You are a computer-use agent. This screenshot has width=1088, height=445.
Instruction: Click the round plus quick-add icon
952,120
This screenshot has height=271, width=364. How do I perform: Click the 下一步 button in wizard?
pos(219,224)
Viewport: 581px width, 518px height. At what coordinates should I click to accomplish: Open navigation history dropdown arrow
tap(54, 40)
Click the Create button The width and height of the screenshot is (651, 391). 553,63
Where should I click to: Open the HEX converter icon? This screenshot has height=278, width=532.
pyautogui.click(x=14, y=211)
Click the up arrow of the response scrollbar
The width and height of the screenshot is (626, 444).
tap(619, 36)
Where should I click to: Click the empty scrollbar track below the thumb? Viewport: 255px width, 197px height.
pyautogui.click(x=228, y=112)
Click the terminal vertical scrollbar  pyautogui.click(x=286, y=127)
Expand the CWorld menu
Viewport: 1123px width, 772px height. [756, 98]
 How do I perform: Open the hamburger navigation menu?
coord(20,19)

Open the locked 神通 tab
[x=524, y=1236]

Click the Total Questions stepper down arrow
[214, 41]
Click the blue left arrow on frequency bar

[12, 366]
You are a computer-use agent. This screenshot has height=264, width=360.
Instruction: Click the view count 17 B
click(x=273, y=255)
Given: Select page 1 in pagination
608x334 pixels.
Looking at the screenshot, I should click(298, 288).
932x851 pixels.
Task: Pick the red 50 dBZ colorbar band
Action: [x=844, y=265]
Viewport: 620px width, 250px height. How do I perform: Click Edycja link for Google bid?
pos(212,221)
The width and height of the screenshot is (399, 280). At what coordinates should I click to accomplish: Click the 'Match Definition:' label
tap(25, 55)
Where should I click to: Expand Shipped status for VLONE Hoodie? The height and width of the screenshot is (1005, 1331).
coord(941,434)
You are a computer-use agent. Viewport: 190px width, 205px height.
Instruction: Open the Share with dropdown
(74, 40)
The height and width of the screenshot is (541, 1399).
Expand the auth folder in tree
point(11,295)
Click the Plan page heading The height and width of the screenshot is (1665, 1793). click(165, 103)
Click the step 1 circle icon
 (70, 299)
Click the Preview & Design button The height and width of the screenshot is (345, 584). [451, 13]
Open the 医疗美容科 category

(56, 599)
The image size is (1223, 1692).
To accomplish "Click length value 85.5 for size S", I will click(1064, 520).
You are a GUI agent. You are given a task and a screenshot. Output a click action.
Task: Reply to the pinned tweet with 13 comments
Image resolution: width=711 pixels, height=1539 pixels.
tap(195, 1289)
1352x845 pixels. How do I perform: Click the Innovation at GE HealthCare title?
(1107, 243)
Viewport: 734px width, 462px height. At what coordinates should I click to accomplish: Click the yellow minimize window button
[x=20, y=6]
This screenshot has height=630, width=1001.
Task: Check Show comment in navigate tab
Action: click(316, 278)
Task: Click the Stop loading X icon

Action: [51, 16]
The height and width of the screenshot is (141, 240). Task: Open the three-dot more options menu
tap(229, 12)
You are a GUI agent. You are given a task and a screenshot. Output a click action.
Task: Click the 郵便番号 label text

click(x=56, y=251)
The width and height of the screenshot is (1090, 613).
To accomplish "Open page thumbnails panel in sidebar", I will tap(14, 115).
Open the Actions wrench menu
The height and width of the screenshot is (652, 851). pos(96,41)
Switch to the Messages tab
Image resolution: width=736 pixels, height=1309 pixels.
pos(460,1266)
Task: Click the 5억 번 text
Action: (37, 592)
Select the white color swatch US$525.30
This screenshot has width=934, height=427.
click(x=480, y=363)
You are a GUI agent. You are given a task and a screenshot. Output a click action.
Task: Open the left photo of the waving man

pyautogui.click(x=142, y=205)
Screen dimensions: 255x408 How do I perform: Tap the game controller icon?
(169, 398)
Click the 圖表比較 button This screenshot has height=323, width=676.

════════════════

## Aim
Rewrite the entries starting at the line containing "Where should I click to: Open" and ending at the line containing "pyautogui.click(x=228, y=112)", replacing "scrollbar" with "scroll bar" and leaving everything else unchanged.

## Answer to this problem
Where should I click to: Open the HEX converter icon? This screenshot has height=278, width=532.
pyautogui.click(x=14, y=211)
Click the up arrow of the response scroll bar
The width and height of the screenshot is (626, 444).
tap(619, 36)
Where should I click to: Click the empty scroll bar track below the thumb? Viewport: 255px width, 197px height.
pyautogui.click(x=228, y=112)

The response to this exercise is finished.